Write out exactly the lines from the one with "Task: Go back with the 上一步 arrow" through the last line of the data below, but not the pictures.

(Beginning of LISTED RECORDS)

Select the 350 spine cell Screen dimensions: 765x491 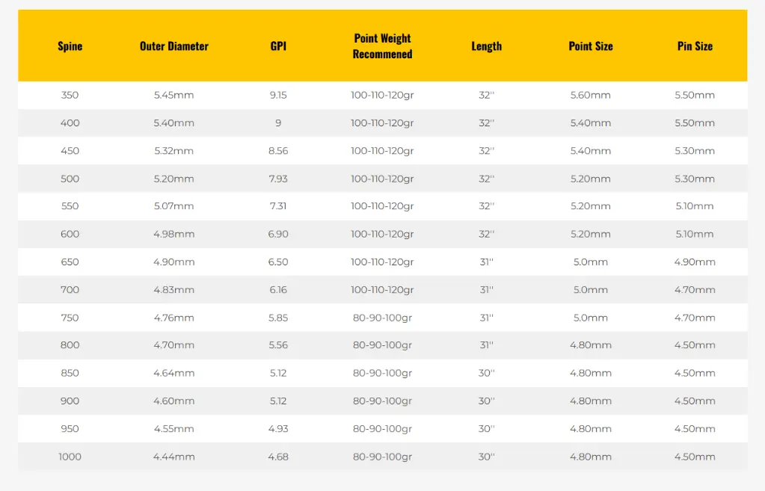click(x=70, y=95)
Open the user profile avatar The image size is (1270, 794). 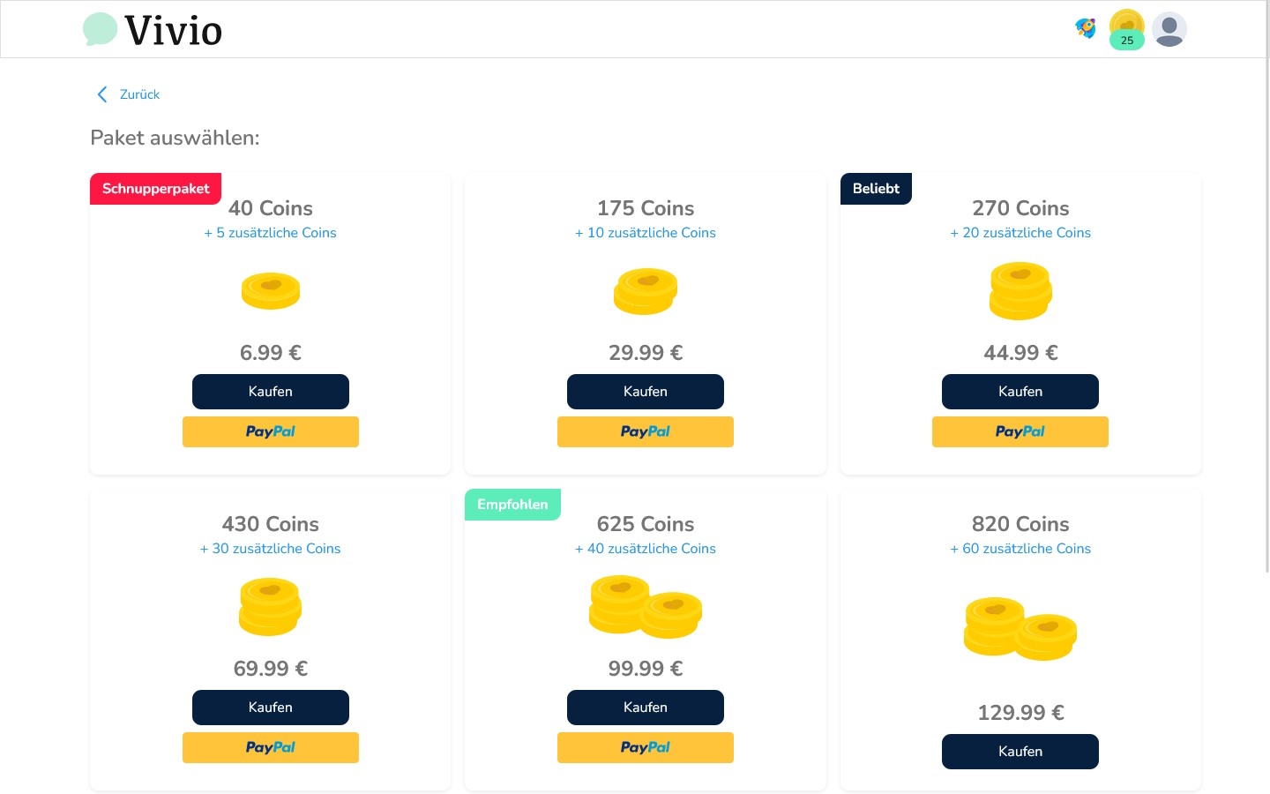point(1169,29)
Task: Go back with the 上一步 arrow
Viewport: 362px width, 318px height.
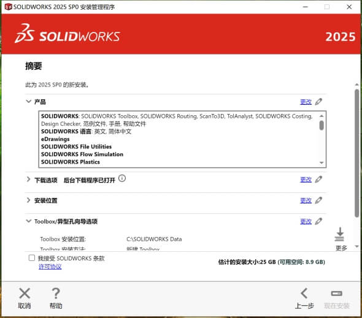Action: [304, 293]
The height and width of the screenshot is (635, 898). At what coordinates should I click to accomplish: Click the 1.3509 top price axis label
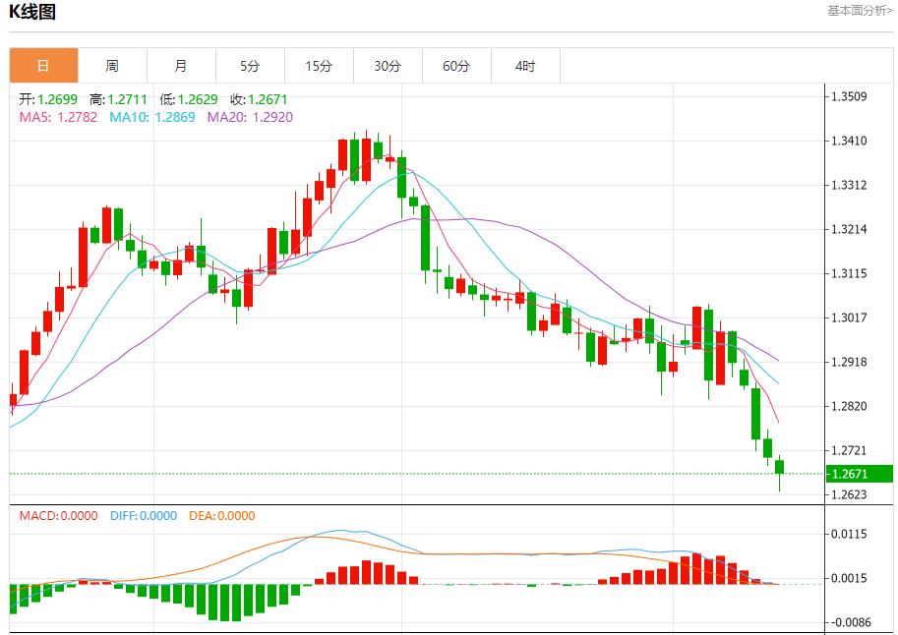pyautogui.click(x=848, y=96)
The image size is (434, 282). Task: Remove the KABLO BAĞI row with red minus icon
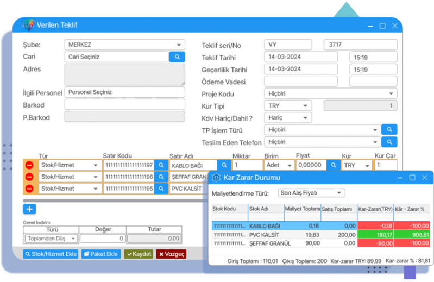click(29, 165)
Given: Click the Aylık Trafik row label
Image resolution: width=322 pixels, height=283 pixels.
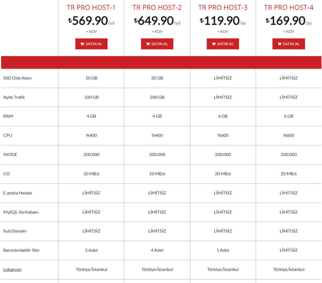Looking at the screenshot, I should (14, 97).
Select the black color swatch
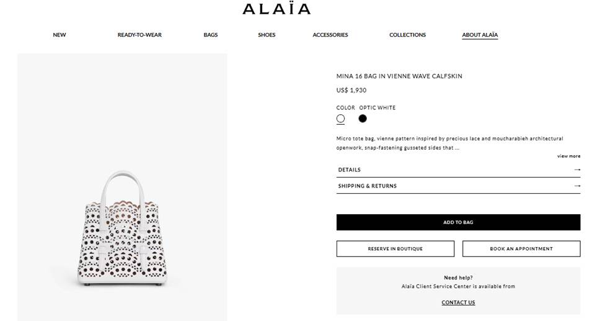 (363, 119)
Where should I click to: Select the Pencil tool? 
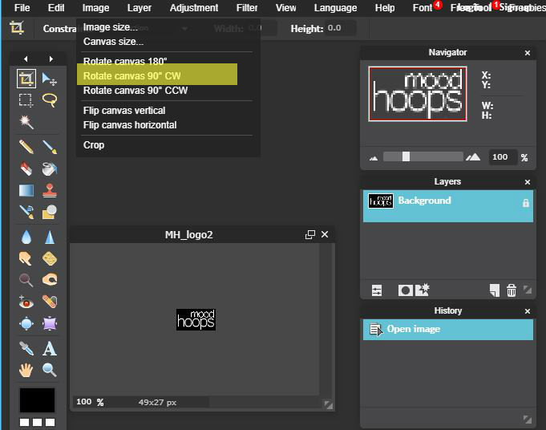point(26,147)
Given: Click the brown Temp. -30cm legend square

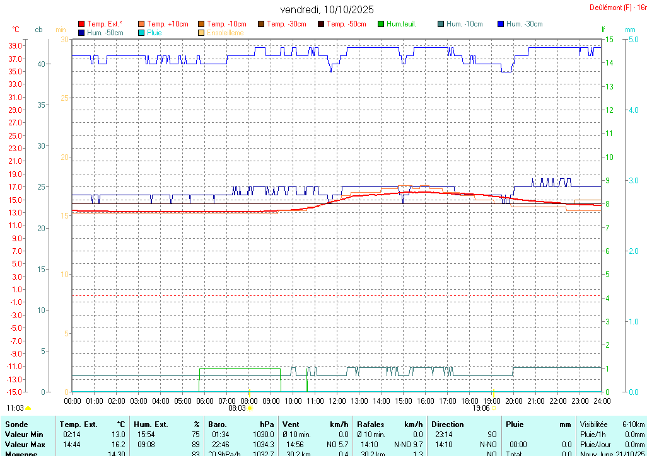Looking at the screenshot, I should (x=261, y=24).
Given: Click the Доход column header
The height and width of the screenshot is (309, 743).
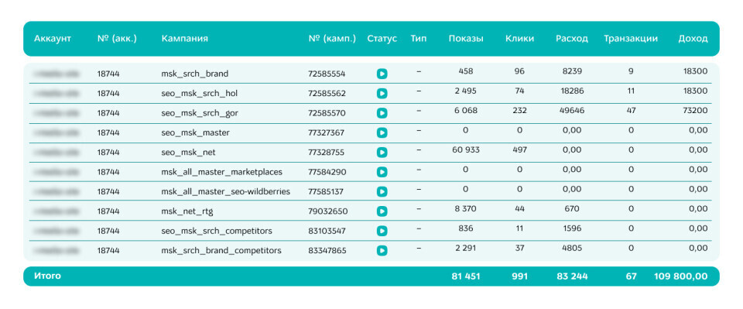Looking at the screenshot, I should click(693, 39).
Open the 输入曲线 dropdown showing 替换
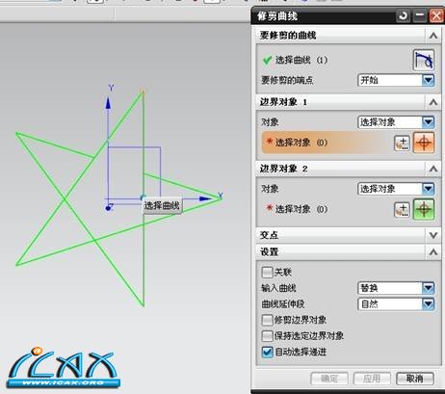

(End of LISTED RECORDS)

§ **COMPLETED EXERCISE**:
Task: Go back with the 上一步 arrow
Viewport: 362px width, 318px height.
Action: [304, 293]
The height and width of the screenshot is (635, 898). At what coordinates should I click to accomplish: Click the 1.3509 top price axis label
pyautogui.click(x=848, y=96)
The image size is (434, 282). Task: Remove the KABLO BAĞI row with red minus icon
click(29, 165)
Given: Click the Aylık Trafik row label
Image resolution: width=322 pixels, height=283 pixels.
Looking at the screenshot, I should (14, 97).
Select the black color swatch
 (363, 119)
Where should I click to: Select the Pencil tool? 
point(26,147)
Given: Click the brown Temp. -30cm legend square

Looking at the screenshot, I should (x=261, y=24).
Given: Click the Доход column header
The height and width of the screenshot is (309, 743).
Looking at the screenshot, I should click(693, 39).
Open the 输入曲线 dropdown showing 替换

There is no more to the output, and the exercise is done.